The Diplomat – Season 2 – Netflix

This was kind of off the rails in season one and season two doesn’t do much to reign that in.  It became less of a gripping political drama for me and more of a comedy with my wife and I calling out the next plot twist before it was revealed.  Still, I did not see the season ending twist coming, though honestly I probably should have given how silly things got.  Glad to see Rory Kinnear channeling some of the frustrated rage his father was so good at projecting on screen.

The only billionaires mentioned were Russian, which means they were called “oligarchs” because we need to distinguish them from our billionaire who… really dislike being called oligarchs.
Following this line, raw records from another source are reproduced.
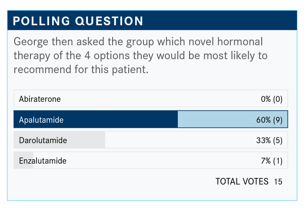The width and height of the screenshot is (306, 208).
Task: Choose the Apalutamide answer label
Action: (x=41, y=120)
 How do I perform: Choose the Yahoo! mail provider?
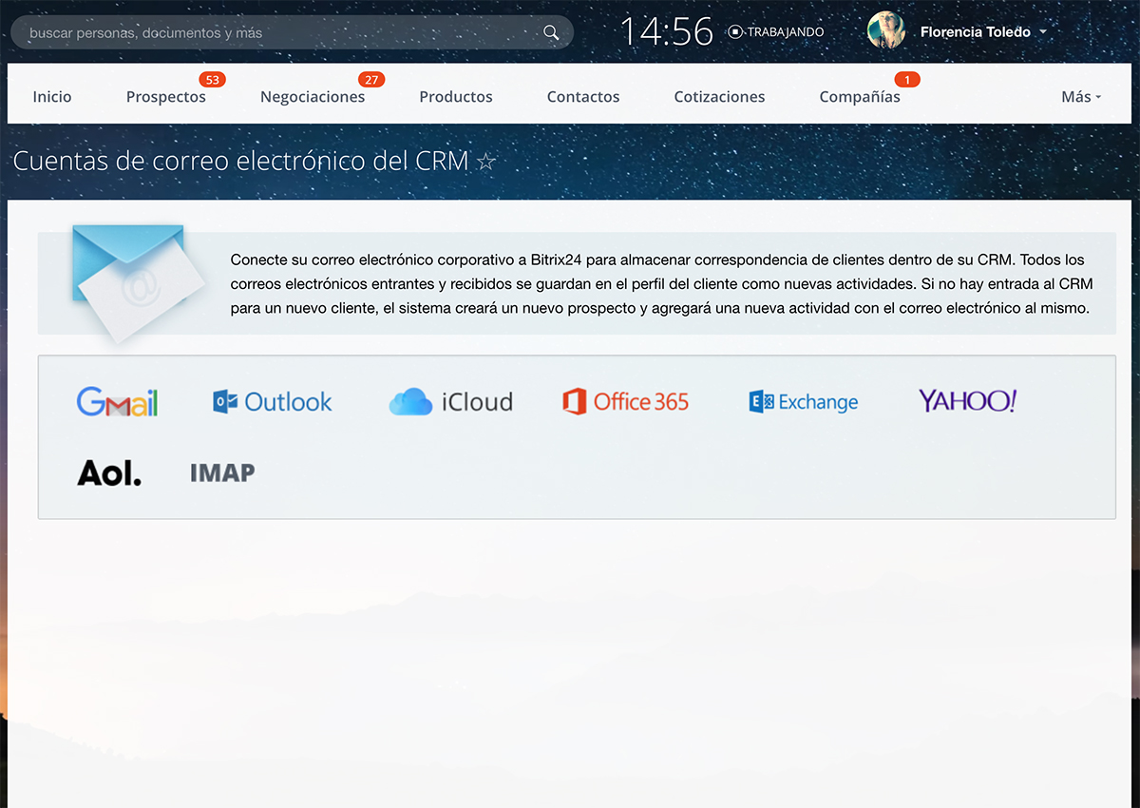967,401
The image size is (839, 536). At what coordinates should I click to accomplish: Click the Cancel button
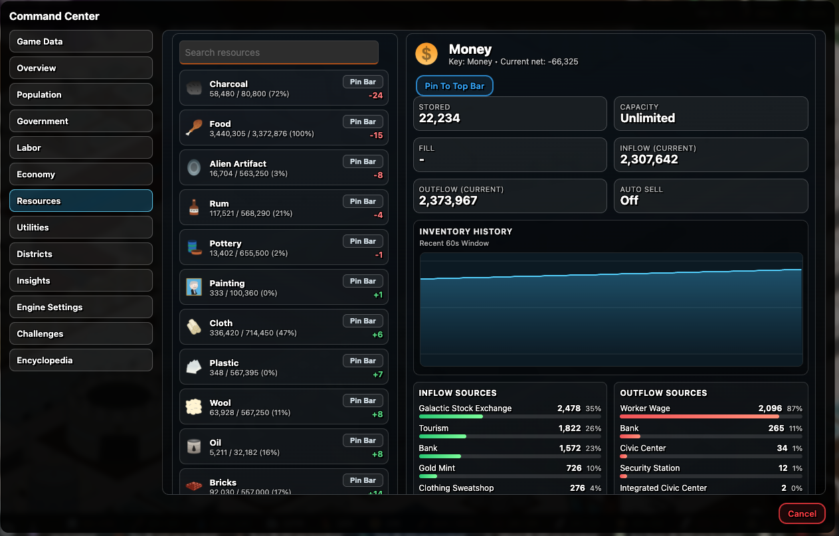(802, 513)
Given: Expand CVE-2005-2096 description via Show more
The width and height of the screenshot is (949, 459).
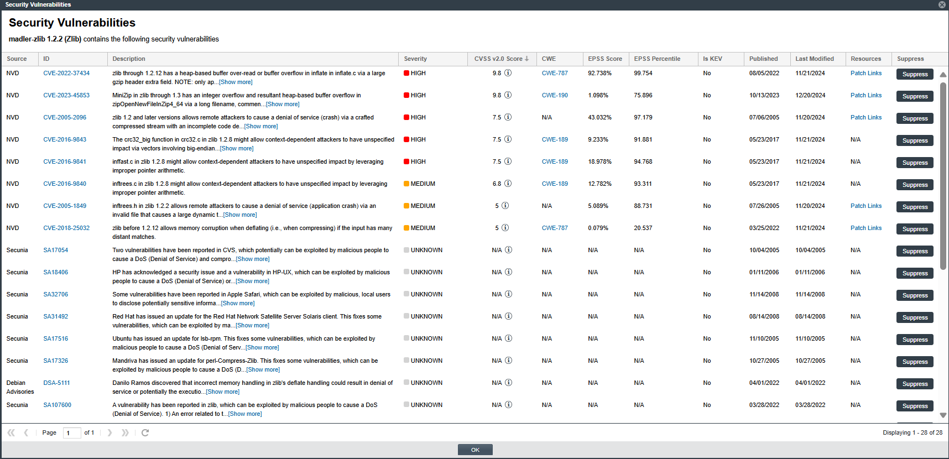Looking at the screenshot, I should [261, 126].
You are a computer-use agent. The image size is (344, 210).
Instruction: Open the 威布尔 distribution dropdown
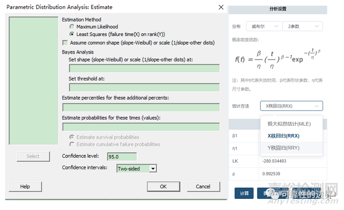pos(263,26)
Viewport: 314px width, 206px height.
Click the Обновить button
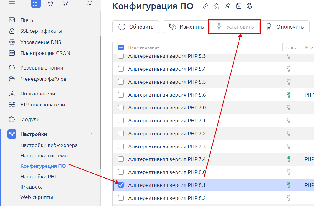[136, 27]
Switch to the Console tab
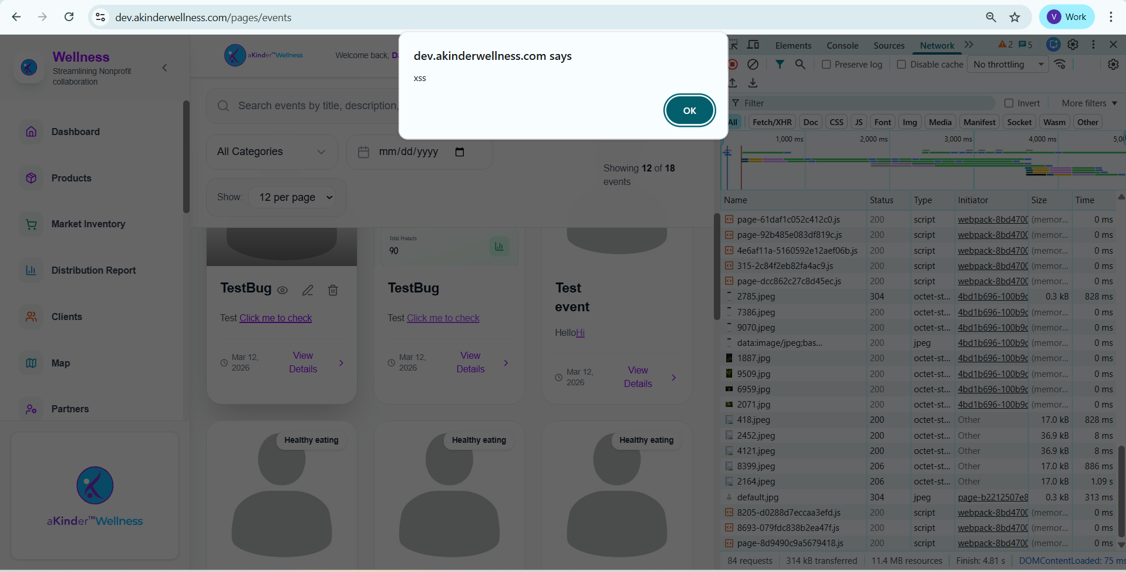 [842, 45]
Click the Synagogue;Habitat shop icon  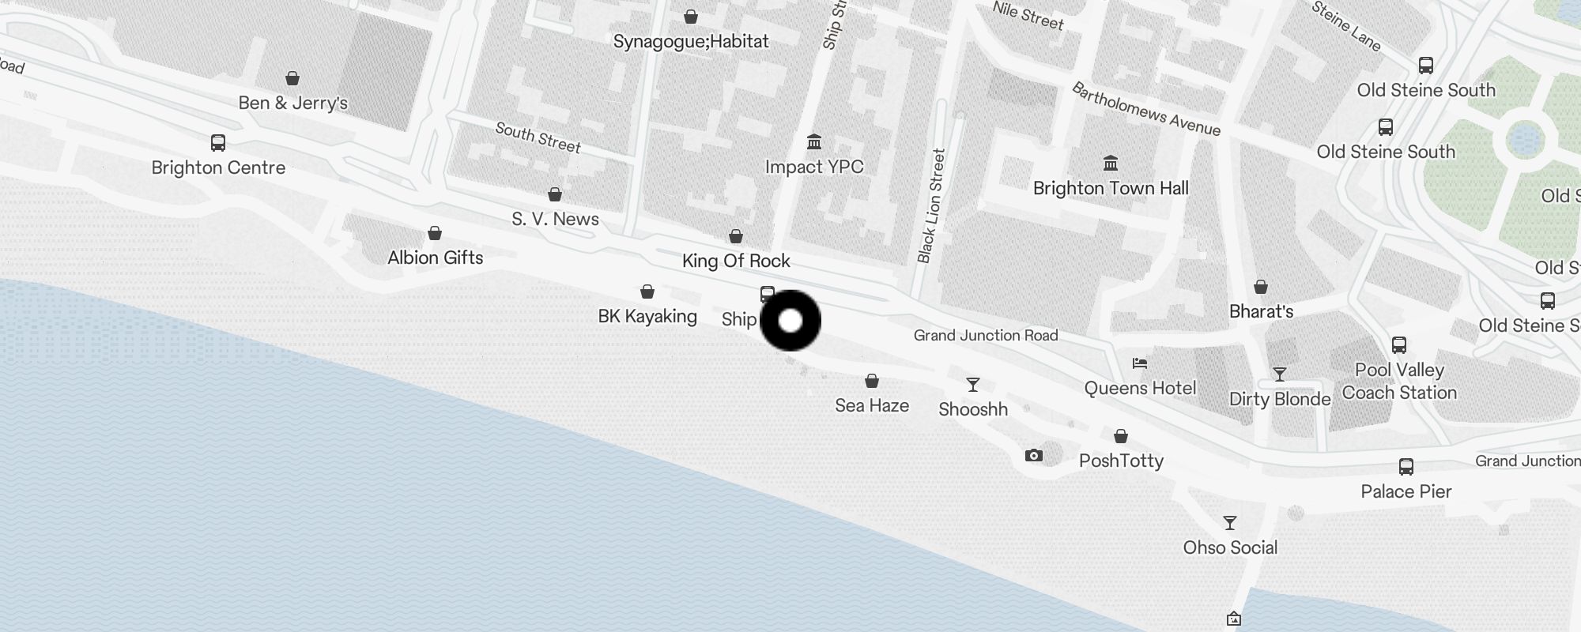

The Day of the Jackal – Peacock

Eddie Redmayne plays The Jackal in this remake/re-envisioning of the 1971 Frederick Forsyth novel and the 1973 movie starring Edward Fox.  The originals were about attempting to assassinate Charles de Gaulle, but given that the general has been dead for about 55 years as of this writing and kids these days probably don’t know who he is, the only thing re-used was the name and the premise of a professional assassin for hire.

In the remake an evil, old school billionaire hires The Jackal to kill a younger, brilliant, progressive, visionary billionaire because the old guy feels threatened by the new guy’s plans to make it more difficult to hide shady financial transactions.  I want to say Musk was the model for the young billionaire, except in the show he isn’t greedy, blinded by sycophants, trans-phobic, caught up in petty politics, and actively supporting neo-nazis.  But we knew this was fiction when I wrote “progressive billionaire.”

Anyway, both The Jackal and the British SIS agent pursuing him are basically tools of the billionaires and are called upon to sacrifice their home lives in pursuit of the goals they have been assigned.  Nobody hates “work/life balance” more than somebody rich enough to not worry about it.  And both are betrayed by the same billionaire, with the climax being a head to head confrontation between the two.  Pretty exciting and doesn’t waste much run time as it drips out the back story of The Jackal and the hunt to find him.

I think that was our binge count over the holidays.  Our media consumption has slowed down with the reality of the new year.  But we are still watching The Agency and a couple of others.  I am interested to see what happens with season 2 of Severance.